Components used in high stress, high temperature applications ("high intensity" components) typically are provided with protective coatings to prevent material oxidation and hot corrosion during service. One type of protective coating for high intensity components, such as gas turbines, is an overlay coating. A popular overlay coating has a chemical composition of "MCrAlY"--where "M" is nickel, cobalt, or both, Cr is chromium, Al is aluminum, and Y is yttrium.
Certain types of components are subject to particularly high stress and high temperature conditions during use (hereinafter called "super high intensity" components). Examples of super high intensity components are jet engine parts and turbo-superchargers. In order to withstand the extreme service conditions, super high intensity components typically are made of a base material known as a "superalloy." Superalloys exhibit high temperature mechanical integrity with an unusual degree of oxidation and creep resistance. Popular protective coatings for super high intensity superalloy components are thermal barrier coatings (TBCs). TBCs maintain the temperature of the superalloy substrate at an acceptable operating level during service.
Unfortunately, protective coatings for high intensity and super high intensity components are not, themselves, immune to material degradation. One cause of material degradation in MCrAlY protective coatings is the diffusion of constituents from the coating, particularly the diffusion of aluminum. As seen from the following, the problem is most acute in thermal barrier coatings.
TBC's are multi-layered protective coatings. Basically, the innermost layer--next to the superalloy substrate--is a "bondcoat," which generally is made of MCrAlY. Just outside of the bondcoat is a middle zone, which is a very thin layer of aluminum oxide (Al.sub.2 O.sub.3). The outermost layer typically is an yttria stabilized zirconia ceramic ("YSZ").

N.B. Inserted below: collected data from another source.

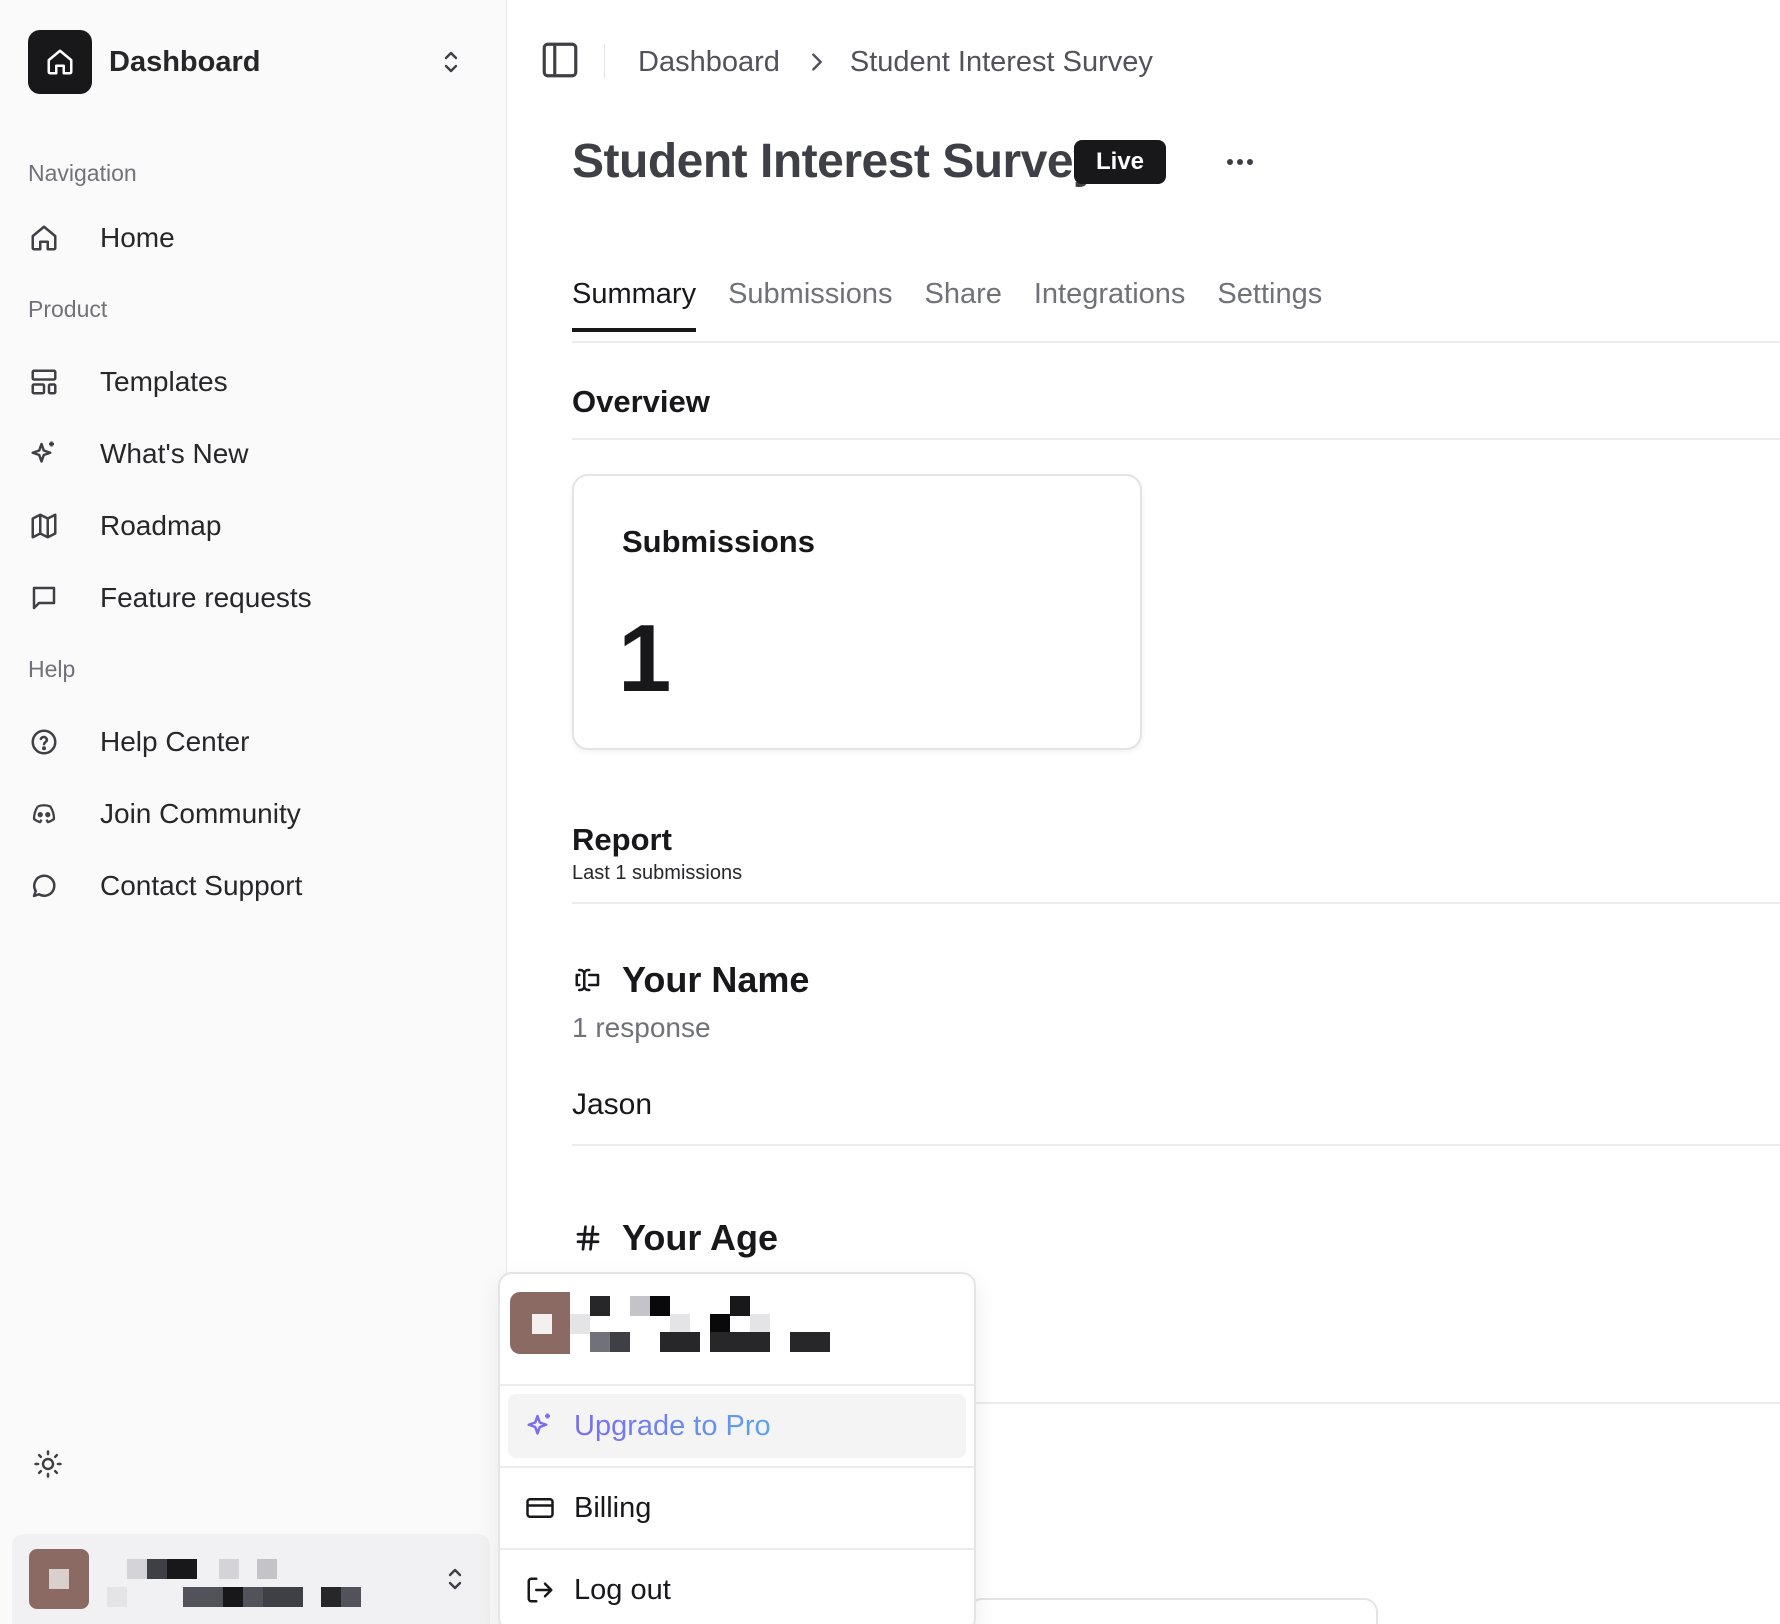 The height and width of the screenshot is (1624, 1780). Describe the element at coordinates (1110, 301) in the screenshot. I see `tab-integrations: Integrations` at that location.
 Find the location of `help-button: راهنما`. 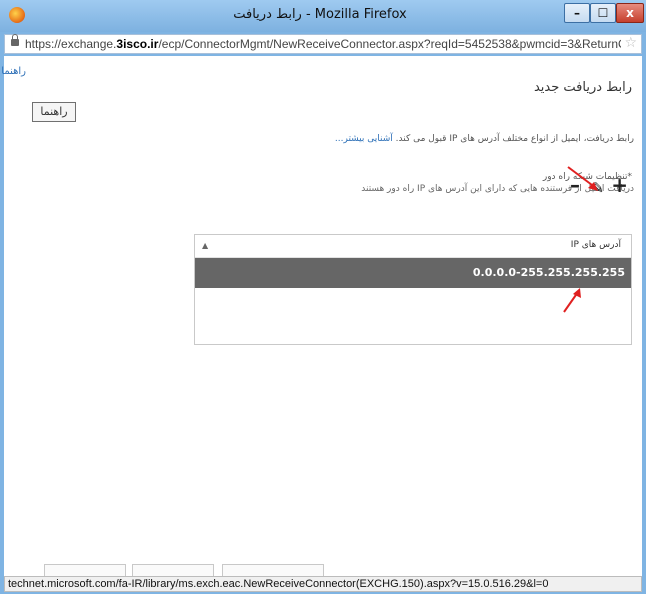

help-button: راهنما is located at coordinates (54, 112).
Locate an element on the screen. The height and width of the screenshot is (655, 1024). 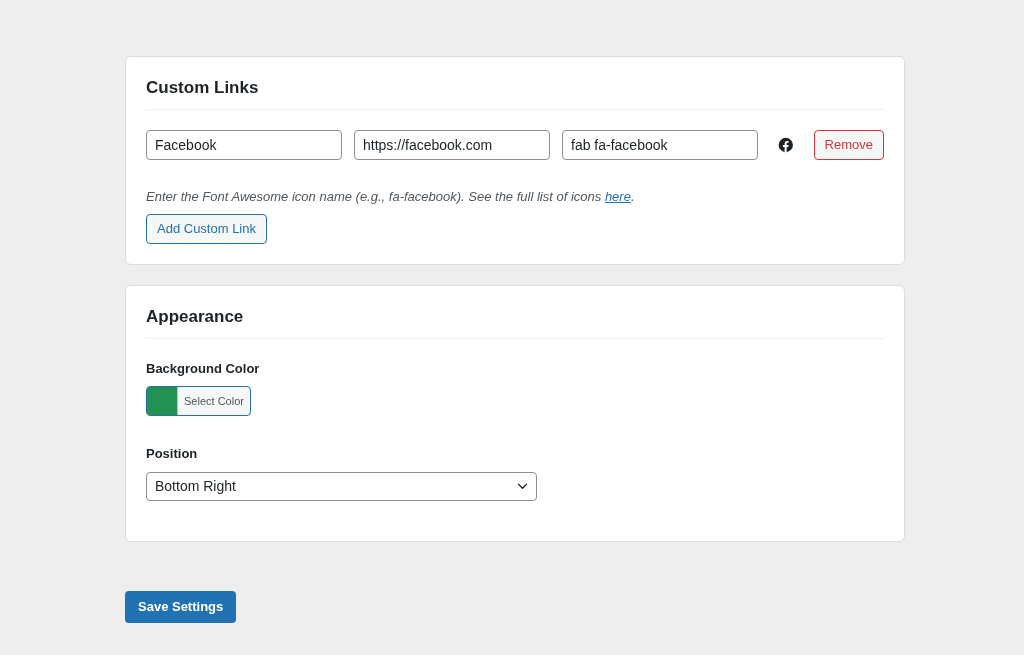
section-title: Custom Links is located at coordinates (515, 92).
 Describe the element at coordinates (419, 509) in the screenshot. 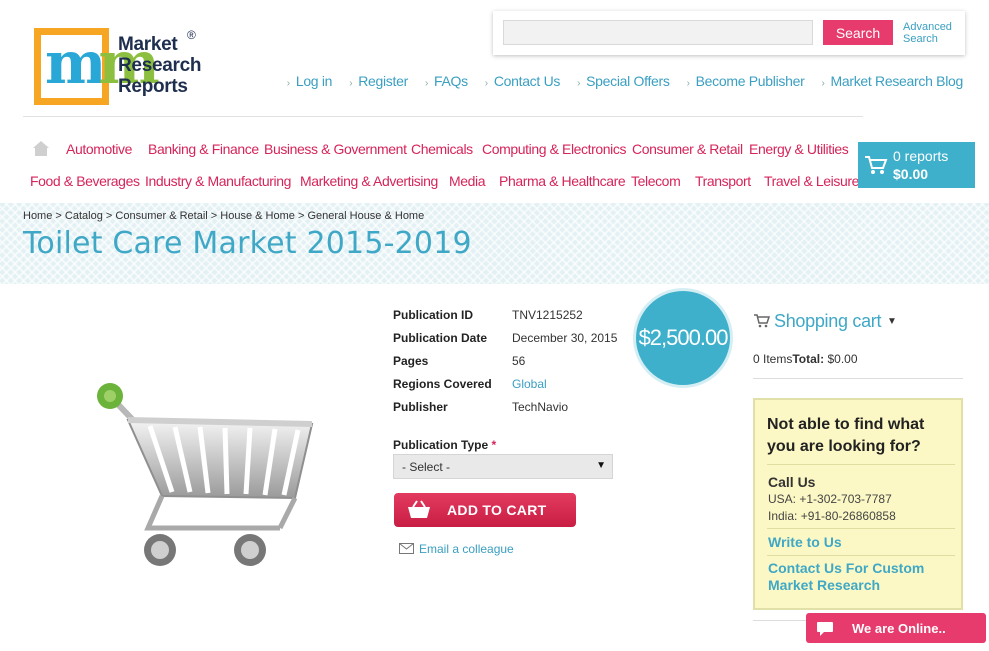

I see `basket-icon` at that location.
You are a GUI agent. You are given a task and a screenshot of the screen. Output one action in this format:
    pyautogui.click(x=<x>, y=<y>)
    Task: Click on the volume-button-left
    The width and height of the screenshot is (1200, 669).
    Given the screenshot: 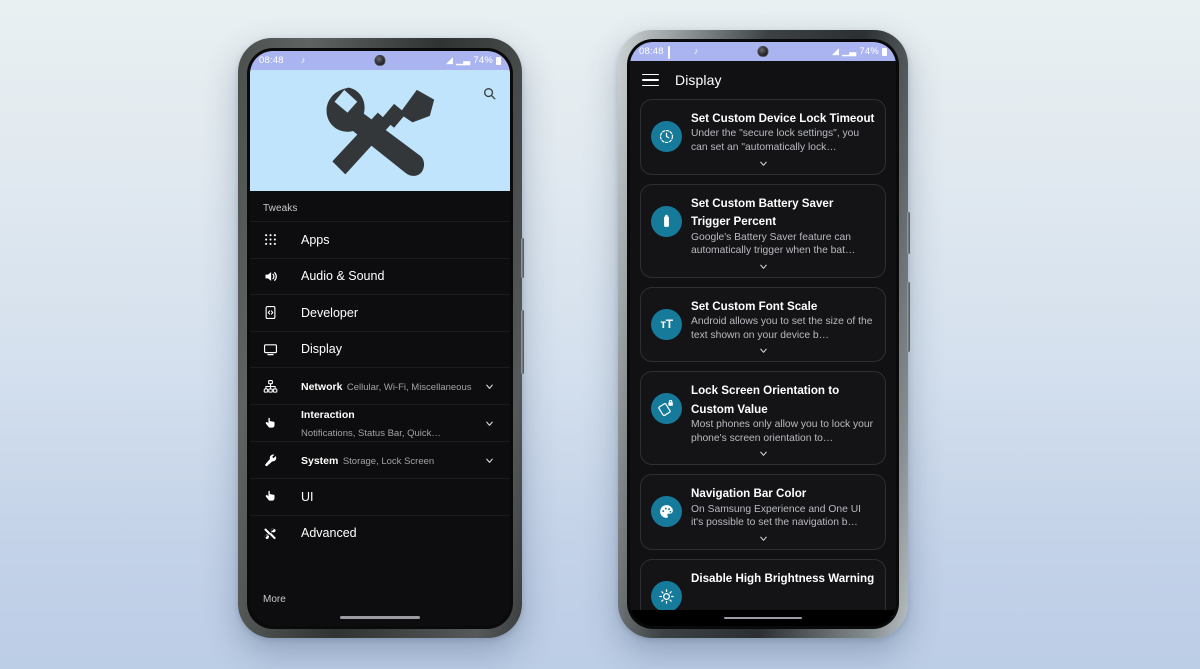 What is the action you would take?
    pyautogui.click(x=522, y=342)
    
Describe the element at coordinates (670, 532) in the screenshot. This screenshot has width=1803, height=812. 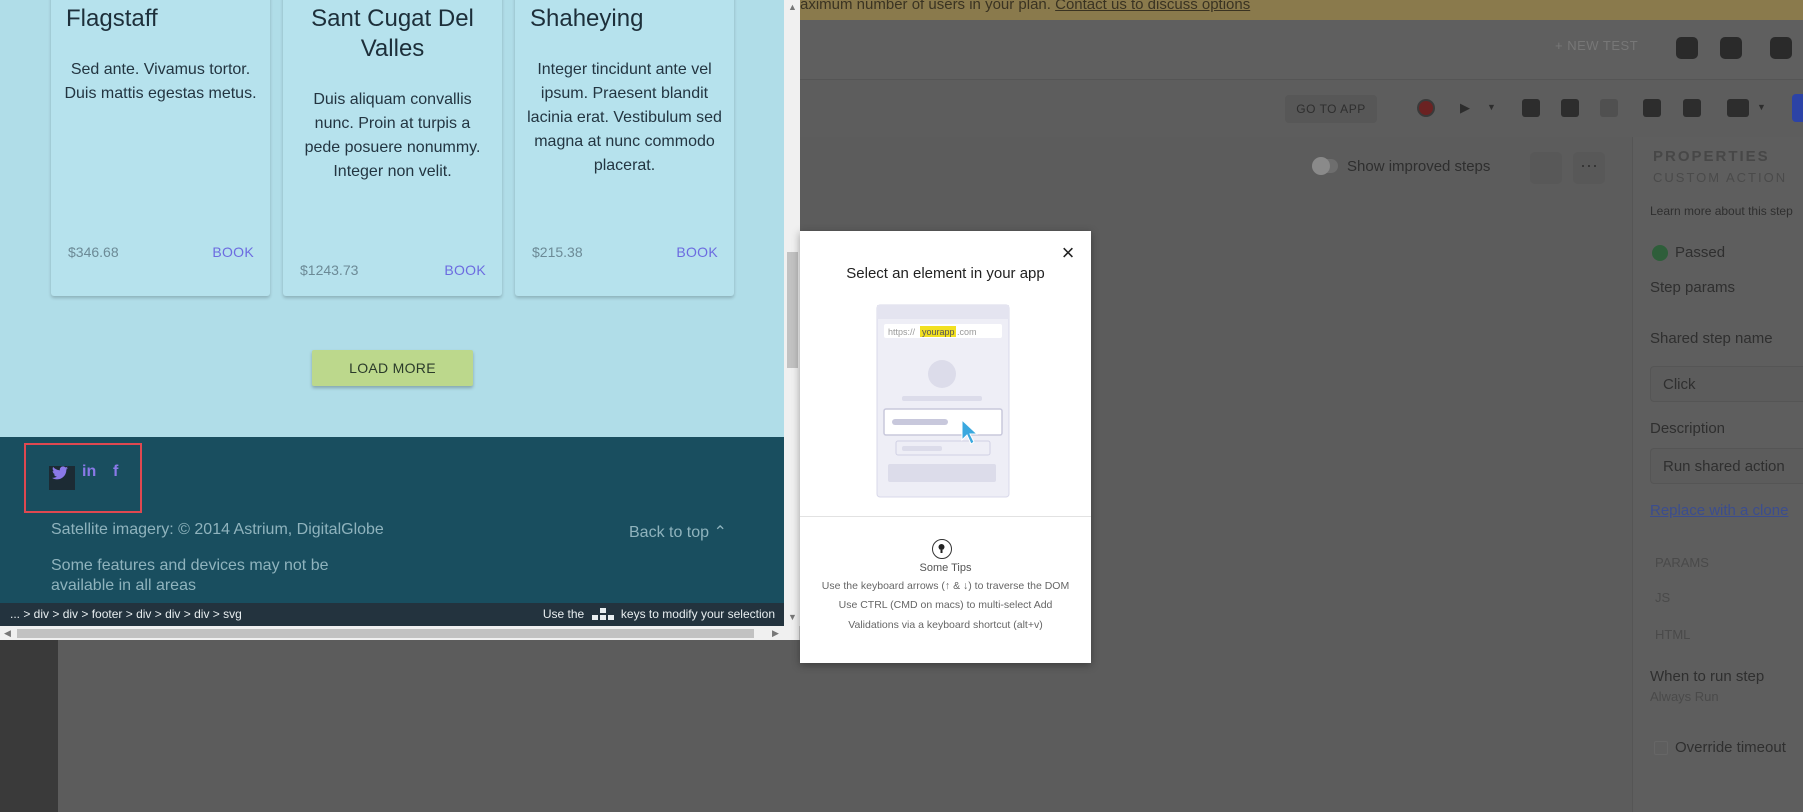
I see `back-to-top-label: Back to top` at that location.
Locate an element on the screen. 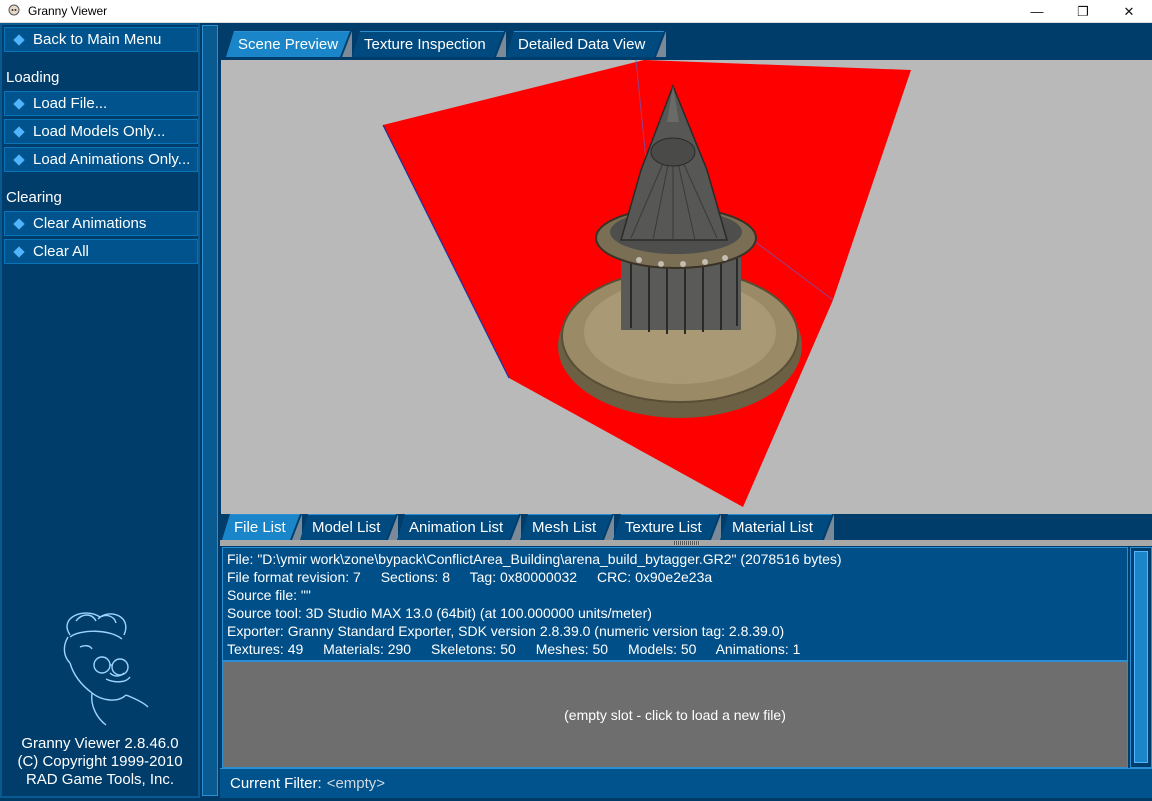 The height and width of the screenshot is (801, 1152). filter-value: <empty> is located at coordinates (356, 784).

The aluminum oxide layer in a TBC tends to thicken during service. One cause of such thickening apparently is the diffusion of aluminum from the MCrAlY bondcoat to the aluminum oxide layer. As the aluminum oxide layer thickens, thermally induced cracking of the TBC occurs. The loss of aluminum from the MCrAlY bondcoat, and thickening of the aluminum oxide layer, are major causes of material degradation in TBCs. One way to reduce the loss of protectivity of such coatings is to suppress the diffusion of constituents from the coating into the substrate or--where the coating is a TBC--between the layers of the coating.
Some have attempted to improve the performance of MCrAlY coatings by adding high atomic weight elements, such as rhenium (Re), as an integral component of such coatings. Overlay coatings comprised of MCrAlY laced with rhenium are reported to have increased oxidation resistance and decreased thermal and material degradation.
Although some success has been reported when Re is used as an integral additive in MCrAlY overlay coatings, the use of Re as an additive to the coating necessarily results in random distribution of Re atoms throughout the coating. Some of the constituent aluminum atoms in the coating necessarily will diffuse past such randomly dispersed Re atoms and out of the coating.
A more effective means to suppress the diffusion of constituents from protective coatings, particularly a means to suppress the diffusion of aluminum from MCrAlY coatings, would prolong the useful lifetime of such coatings.